══ Listed entries ══

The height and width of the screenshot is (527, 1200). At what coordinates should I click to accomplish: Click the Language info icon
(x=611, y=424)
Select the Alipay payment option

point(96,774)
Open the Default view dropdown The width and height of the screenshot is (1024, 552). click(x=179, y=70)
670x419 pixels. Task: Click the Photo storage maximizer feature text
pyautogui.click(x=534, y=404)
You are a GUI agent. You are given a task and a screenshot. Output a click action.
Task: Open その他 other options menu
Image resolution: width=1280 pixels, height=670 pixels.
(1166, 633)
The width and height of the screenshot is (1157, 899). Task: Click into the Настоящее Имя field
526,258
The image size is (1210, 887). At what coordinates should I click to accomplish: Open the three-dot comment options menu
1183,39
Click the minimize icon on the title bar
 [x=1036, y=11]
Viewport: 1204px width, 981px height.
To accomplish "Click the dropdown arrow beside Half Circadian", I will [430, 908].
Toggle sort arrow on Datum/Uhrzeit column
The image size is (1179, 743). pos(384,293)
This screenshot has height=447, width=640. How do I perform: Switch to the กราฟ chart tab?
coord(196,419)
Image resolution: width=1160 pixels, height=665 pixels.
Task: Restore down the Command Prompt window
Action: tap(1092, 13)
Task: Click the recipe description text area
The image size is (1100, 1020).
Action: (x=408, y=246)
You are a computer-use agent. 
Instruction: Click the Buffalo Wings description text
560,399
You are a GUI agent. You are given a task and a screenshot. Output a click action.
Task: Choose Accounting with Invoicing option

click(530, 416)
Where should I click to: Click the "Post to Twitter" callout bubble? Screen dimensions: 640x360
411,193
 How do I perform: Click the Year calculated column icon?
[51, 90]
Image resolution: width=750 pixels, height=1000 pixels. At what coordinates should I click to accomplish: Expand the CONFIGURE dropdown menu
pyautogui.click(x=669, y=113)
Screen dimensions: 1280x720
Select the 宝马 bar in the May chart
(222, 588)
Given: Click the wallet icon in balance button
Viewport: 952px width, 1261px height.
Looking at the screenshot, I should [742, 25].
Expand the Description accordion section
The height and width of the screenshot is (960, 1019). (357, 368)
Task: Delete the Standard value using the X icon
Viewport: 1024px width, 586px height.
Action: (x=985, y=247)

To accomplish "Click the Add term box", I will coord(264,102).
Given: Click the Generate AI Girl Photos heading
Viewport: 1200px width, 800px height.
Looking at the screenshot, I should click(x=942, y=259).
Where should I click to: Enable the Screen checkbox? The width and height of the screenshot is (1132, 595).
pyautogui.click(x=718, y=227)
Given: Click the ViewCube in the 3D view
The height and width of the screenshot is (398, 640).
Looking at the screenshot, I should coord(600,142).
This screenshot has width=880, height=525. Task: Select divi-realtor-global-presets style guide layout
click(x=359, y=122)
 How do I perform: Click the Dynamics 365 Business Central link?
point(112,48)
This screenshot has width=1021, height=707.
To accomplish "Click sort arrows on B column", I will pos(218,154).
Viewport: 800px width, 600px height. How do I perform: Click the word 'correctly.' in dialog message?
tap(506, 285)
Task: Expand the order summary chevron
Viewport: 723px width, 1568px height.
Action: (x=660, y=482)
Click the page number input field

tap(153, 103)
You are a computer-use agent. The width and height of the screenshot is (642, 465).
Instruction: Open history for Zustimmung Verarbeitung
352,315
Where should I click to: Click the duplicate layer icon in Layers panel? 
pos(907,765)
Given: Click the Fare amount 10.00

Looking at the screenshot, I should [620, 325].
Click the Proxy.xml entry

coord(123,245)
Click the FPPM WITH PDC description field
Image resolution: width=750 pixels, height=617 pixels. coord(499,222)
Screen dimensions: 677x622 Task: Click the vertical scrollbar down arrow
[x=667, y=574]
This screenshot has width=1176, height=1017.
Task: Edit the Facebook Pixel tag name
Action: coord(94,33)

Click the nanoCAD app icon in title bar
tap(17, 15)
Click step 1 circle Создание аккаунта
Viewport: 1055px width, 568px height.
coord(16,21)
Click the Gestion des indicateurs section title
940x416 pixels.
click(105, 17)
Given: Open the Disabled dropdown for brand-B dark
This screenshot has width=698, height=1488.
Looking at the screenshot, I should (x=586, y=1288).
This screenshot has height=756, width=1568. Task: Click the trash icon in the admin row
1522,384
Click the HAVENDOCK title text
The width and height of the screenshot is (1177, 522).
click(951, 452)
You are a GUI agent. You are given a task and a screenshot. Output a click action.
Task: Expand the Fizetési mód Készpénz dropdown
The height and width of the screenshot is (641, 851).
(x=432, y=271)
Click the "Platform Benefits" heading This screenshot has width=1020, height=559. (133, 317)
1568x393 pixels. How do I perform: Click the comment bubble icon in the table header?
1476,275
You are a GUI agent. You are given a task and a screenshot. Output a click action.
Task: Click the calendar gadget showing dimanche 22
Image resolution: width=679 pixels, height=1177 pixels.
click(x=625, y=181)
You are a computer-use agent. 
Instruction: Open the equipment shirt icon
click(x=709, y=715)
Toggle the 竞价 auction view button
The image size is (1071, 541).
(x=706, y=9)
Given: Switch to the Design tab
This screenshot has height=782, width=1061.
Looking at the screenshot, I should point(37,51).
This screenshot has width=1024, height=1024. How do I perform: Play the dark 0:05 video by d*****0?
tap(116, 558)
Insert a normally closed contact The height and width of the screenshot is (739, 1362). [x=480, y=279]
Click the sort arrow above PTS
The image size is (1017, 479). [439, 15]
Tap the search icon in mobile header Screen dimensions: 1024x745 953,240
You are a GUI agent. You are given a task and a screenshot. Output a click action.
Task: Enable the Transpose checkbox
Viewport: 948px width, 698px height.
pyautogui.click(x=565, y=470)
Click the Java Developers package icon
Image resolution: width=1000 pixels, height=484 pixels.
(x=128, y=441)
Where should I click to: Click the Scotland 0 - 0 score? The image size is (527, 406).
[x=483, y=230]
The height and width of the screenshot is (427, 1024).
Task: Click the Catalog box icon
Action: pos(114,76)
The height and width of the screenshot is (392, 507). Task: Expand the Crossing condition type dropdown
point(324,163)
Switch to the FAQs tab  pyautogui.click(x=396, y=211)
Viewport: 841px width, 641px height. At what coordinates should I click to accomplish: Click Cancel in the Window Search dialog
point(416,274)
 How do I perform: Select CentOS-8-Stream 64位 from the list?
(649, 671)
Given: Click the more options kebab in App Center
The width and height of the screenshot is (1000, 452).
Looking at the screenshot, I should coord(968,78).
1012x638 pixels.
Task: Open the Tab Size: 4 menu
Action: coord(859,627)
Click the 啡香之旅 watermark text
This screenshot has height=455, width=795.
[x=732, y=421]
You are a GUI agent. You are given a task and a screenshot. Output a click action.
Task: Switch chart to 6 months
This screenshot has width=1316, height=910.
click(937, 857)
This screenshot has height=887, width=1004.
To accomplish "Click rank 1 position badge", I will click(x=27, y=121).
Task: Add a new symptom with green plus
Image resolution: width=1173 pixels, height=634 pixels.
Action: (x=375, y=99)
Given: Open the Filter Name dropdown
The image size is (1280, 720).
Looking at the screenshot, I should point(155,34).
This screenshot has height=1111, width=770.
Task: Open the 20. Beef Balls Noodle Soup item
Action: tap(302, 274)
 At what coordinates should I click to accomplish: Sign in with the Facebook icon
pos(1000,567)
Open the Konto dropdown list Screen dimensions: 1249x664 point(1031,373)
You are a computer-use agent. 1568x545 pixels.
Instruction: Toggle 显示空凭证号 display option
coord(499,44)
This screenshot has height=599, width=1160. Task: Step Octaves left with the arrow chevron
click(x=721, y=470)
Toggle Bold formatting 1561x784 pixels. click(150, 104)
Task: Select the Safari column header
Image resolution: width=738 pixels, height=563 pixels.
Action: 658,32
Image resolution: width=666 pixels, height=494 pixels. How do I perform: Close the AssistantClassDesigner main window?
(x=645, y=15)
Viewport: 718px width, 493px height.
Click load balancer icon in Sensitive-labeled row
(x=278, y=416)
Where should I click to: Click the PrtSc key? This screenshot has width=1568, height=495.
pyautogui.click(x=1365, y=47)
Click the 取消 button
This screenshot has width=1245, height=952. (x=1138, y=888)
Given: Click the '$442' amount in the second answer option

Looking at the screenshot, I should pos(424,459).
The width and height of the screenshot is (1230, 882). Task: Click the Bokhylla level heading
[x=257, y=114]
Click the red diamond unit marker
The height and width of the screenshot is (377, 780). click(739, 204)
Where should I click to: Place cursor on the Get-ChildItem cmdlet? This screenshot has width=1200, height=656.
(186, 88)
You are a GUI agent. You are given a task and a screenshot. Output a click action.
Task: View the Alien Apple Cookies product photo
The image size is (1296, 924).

═══

◆ **Exercise goal**
Report the lines above that have the word "computer" in them.

◆ **Written answer**
You are a computer-use agent. 
You are a computer-use agent. The width and height of the screenshot is (642, 465).
You are a computer-use agent. 
You are a computer-use agent. 1568x545 pixels.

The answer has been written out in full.